Glad you enjoyed it! I always saw Maedhros as being broken by the Fifth Battle in a way he wasn't before and so he no longer kept himself or his brothers back from following the oath. In fact I tend to suspect he ahd a deathwish himself.

Maglor intrigues me because he is the only one to survive which to me makes him a bit harder and smarter than the others, not neccssarily altogether nice but fascinating ;)

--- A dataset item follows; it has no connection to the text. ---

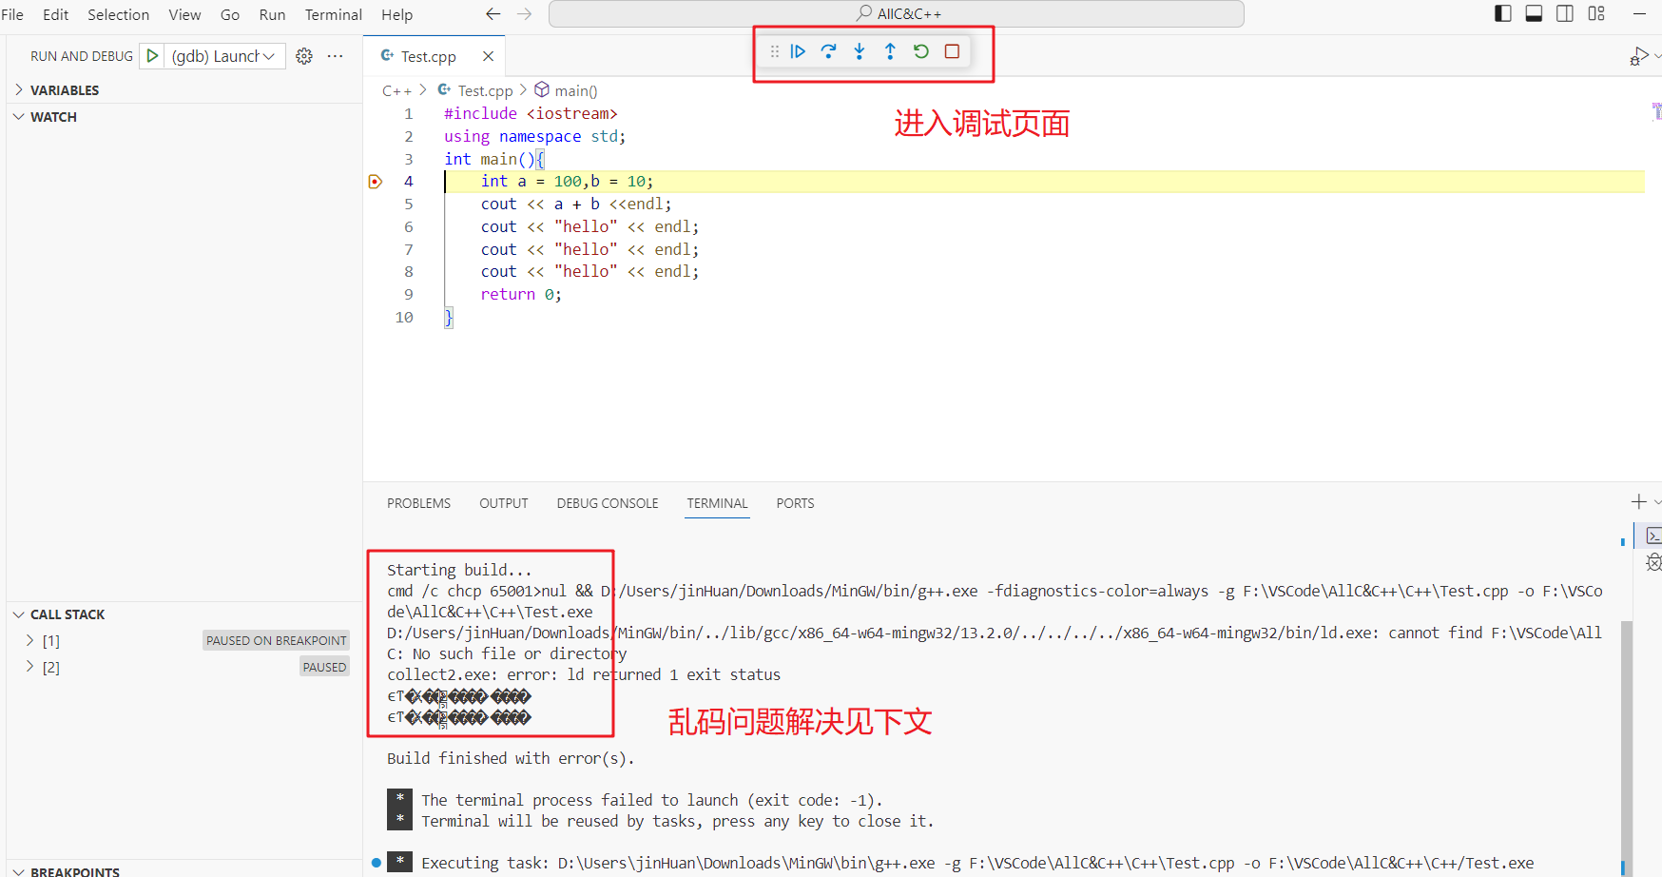
Task: Click the Continue debug button
Action: point(798,51)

This version of Maglor at least sets down the problems of the family in particular and noldor in general to Miriel's choice. After all had she chosen to live things would have been very, very different.

Thanks for the fb

*hugs*

 Uli

I don’t know how I didn’t find this sooner, but I absolutely love it... It fits with my vision of post-Nirnaeth Maedhros perfectly, and your characterization of Maglor was excellent.  This was a good explanation of why Maglor is the survivor – “I still missed you, I ached for you every day and night during the years that followed, I still do, but I was unable to break.” And the bit about Miriel at the end was interesting: it all comes back to her, doesn’t it?  So overall, very nice work.

Thank you very much :)

I'd say there was certainly something broken about Maedhros after the Nirnaeth whatever the reason was, after that he seems to have stopped holding his brothers' back. Maglor I think, in one way, was the hardest of the brothers, He was the one that survived, the one that just kept going. I think there may have been a streak of cynism in him to be completely honest.

 

And yes, so much of the history of Beleriand was set off into motion with the death of Miriel...

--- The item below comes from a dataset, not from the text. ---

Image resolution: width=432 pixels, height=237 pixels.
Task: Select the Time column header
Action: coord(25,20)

What a dark, sad tale of Maglor's fate.  The way you described Maedhros' and Maglor's emotional state towards the end was also gripping:  "He had been broken so long and he was the only one I had in these shores."  and "they crushed whatever life was still left in him and after that he merely existed."  A sad, sad end to a once-proud and noble house.  What I like the most about the Feanorians is that they are so tragic and so "human".  Thanks for sharing.

Thank you very much for reading :)

 

I am glad you liked it. And yes I like the humanity in the Feanorians (or maybe that should be the Finweans) as well, makes them a lot more interesting to me than someone like Luthien who was just too perfect. And the tragedy of Feanors house is that all that promise and brilliance in the end came to nothing.